Протеолитическая активностьт.е. способность расщеплять белки, полипептиды изучают на средах с желатином, молоком, сывороткой, пептоном. При росте на желатиновой среде микробов, ферментирующих желатин, среда разжижается. Характер разжижения различен. Например, бациллы сибирской язвы (B. anthracis) дают характерное разжижение желатина «елочкой». При расщеплении пептидогликанов выделяется индол, сероводород, аммиак. Их образование устанавливают с помощью индикаторных бумажек, которые заранее пропитывают определенными растворами и помещают между пробкой и стеклом пробирки. Аммиак вызывает посинение лакмусовой бумажки. Сероводород – почернение бумажки, пропитанной раствором ацетата свинца. Индол – покраснение бумажки, пропитанной раствором щавелевой кислоты. Кроме этого способность расщеплять различные питательные субстраты определяют с помощью бумажных дисков, пропитанных определенными реактивами. Эти диски опускают в пробирки с исследуемой культурой, инкубируют в термостате и по изменению цвета дисков судят о разложении углеводов, аминокислот, белков и т.д.

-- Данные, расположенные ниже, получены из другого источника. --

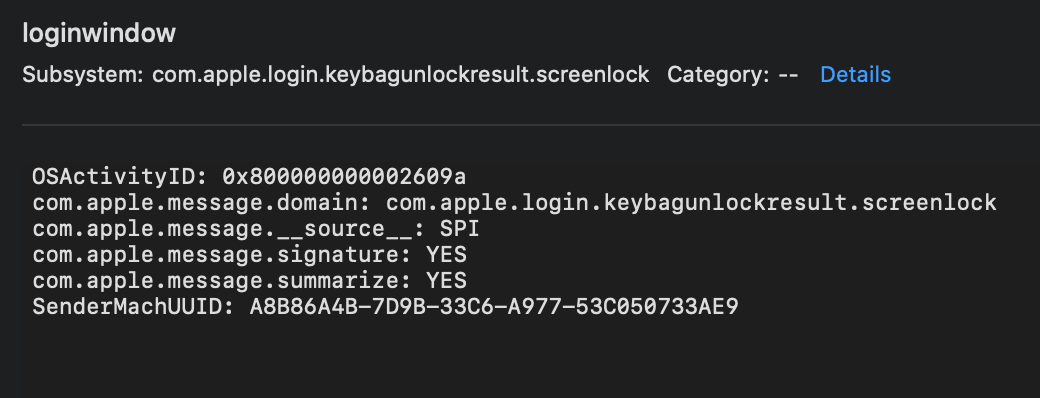1040x398 pixels.
Task: Select the subsystem value com.apple.login.keybagunlockresult.screenlock in header
Action: point(401,74)
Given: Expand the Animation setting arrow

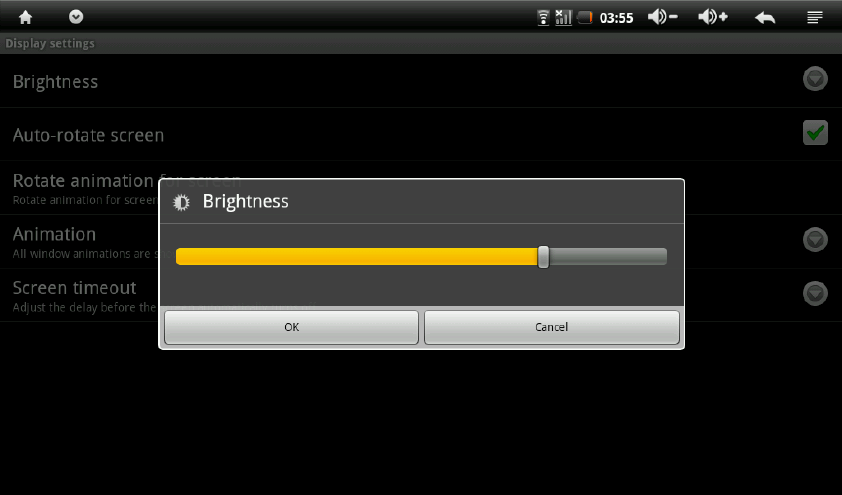Looking at the screenshot, I should (815, 239).
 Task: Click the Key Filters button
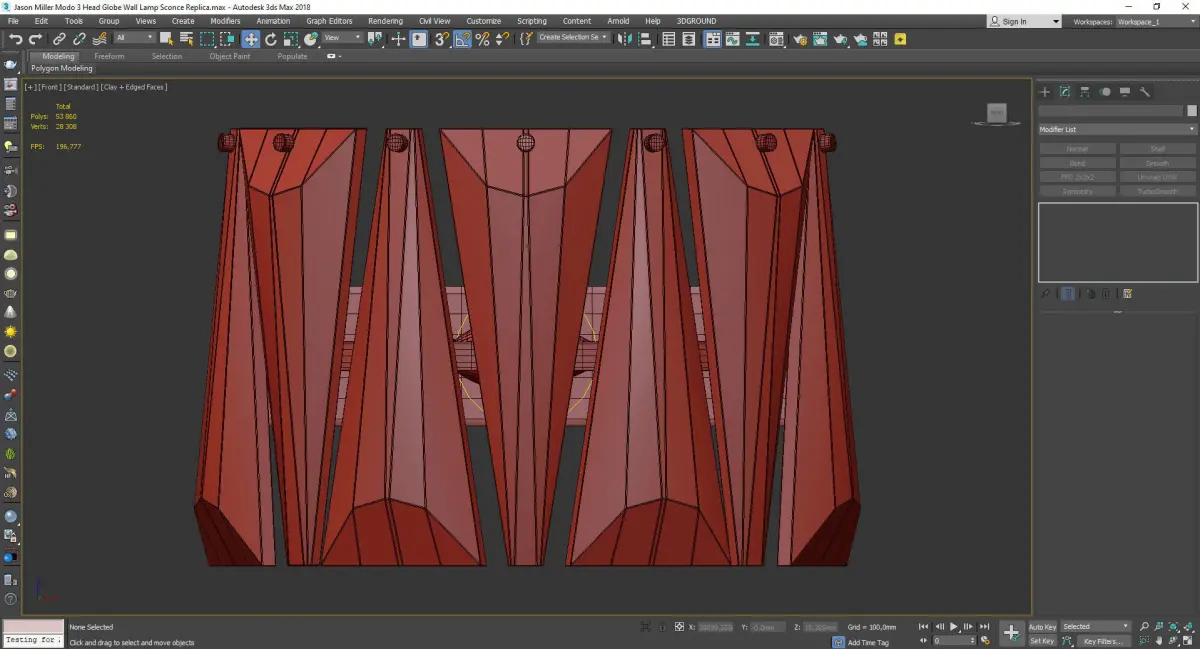(1102, 641)
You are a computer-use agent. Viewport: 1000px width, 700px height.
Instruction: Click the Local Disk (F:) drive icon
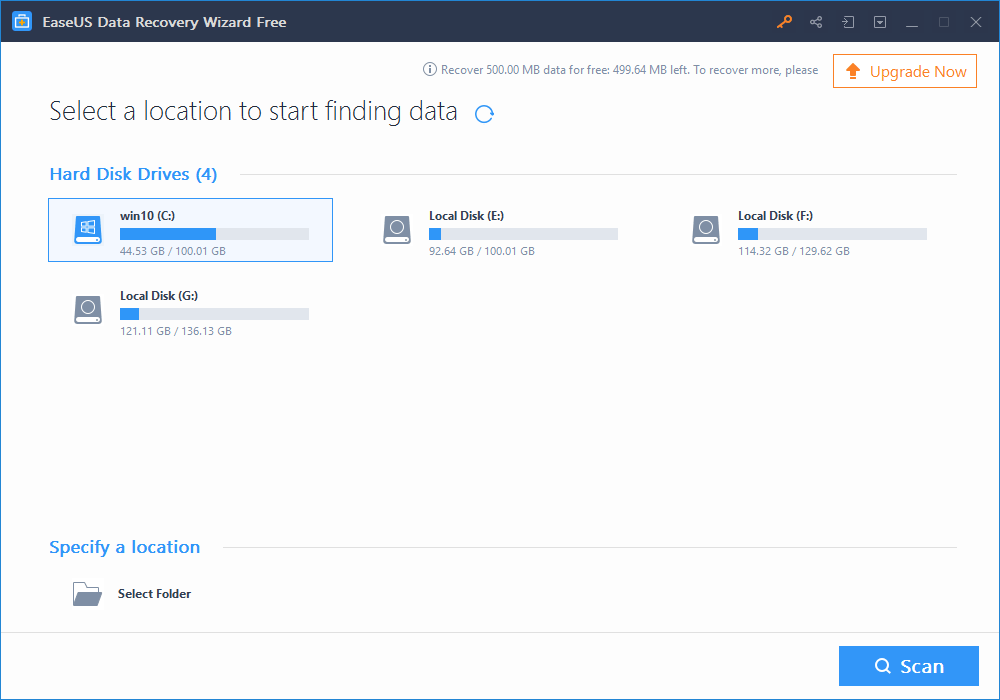click(x=706, y=230)
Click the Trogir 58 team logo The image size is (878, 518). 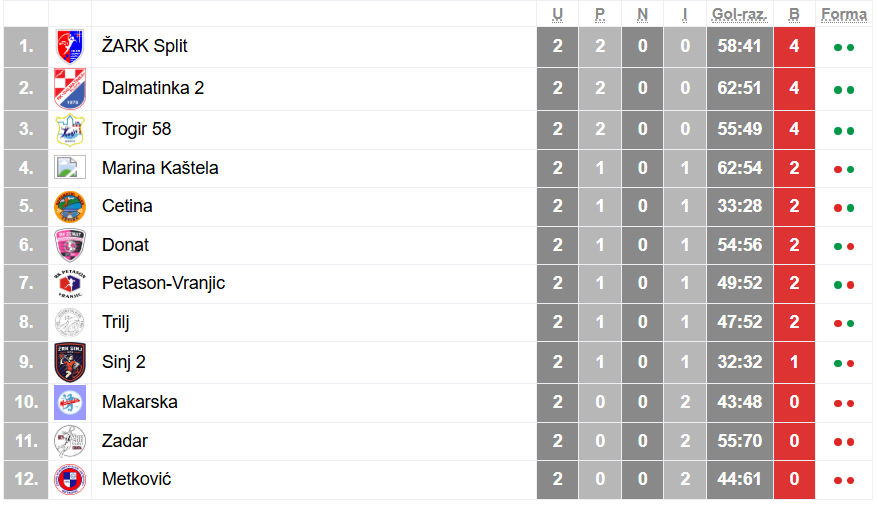(x=70, y=129)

Гемолитические свойстват.е. способность разрушать эритроциты – изучают на средах с кровью. Жидкие среды становятся прозрачными, а на плотных средах вокруг колонии появляется прозрачная зона (например, некоторые разновидности стрептококков - β-гемолитический стрептококк), а α-гемолитические стрептококки образуют небольшую зеленоватую зону, что свидетельствует о переходе гемоглобина в метгемоглобин.